§ **Data section**
_ _ _ _ _
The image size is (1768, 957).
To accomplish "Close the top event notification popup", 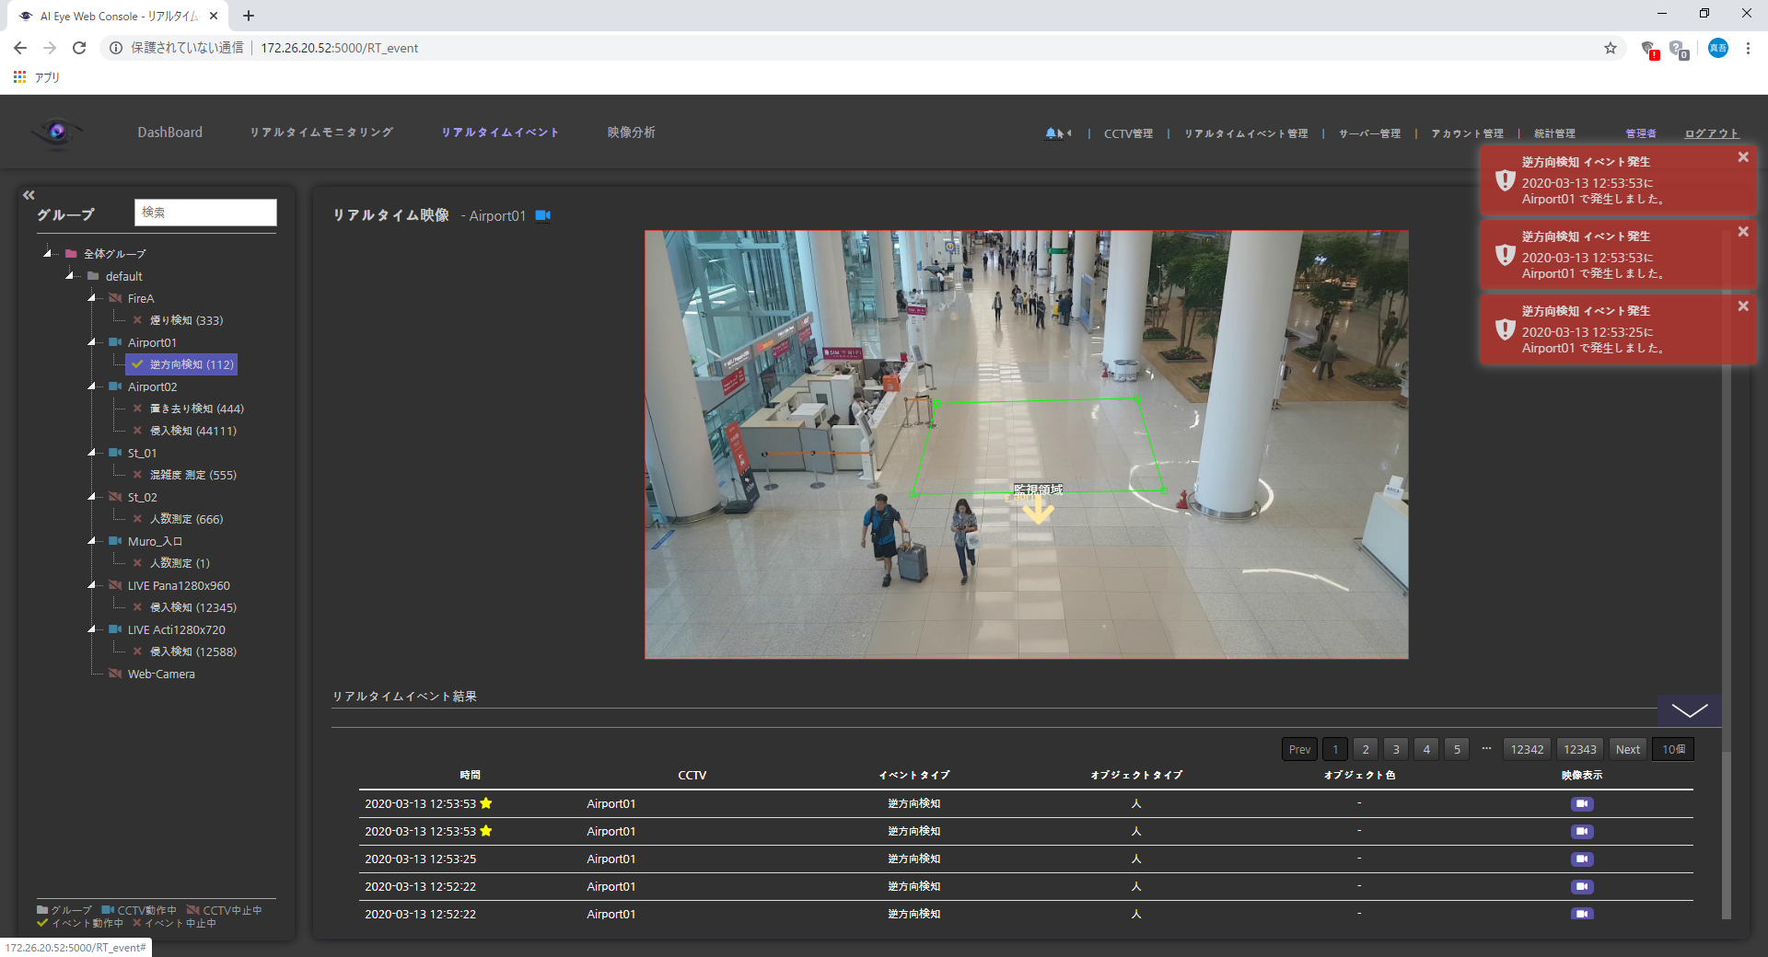I will click(1742, 157).
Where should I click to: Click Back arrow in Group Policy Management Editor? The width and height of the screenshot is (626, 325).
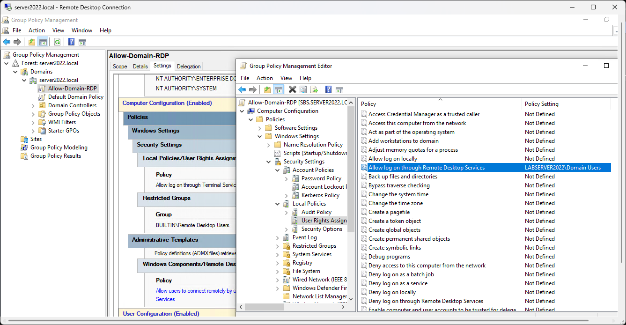point(242,90)
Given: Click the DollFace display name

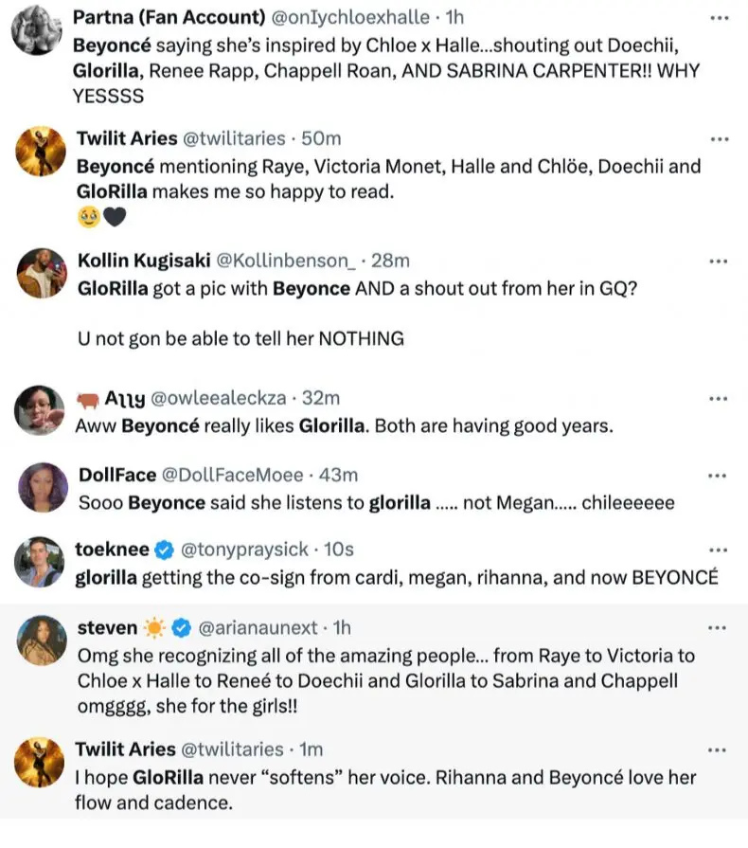Looking at the screenshot, I should tap(117, 476).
_ _ _ _ _
Every line from the one containing "Where should I" to the final line of the records should be duplicated exactly; no picture is to be copied.

Where should I click to: Click Back arrow in Group Policy Management Editor? The width and height of the screenshot is (626, 325).
point(242,90)
Given: Click the DollFace display name

Looking at the screenshot, I should tap(117, 476).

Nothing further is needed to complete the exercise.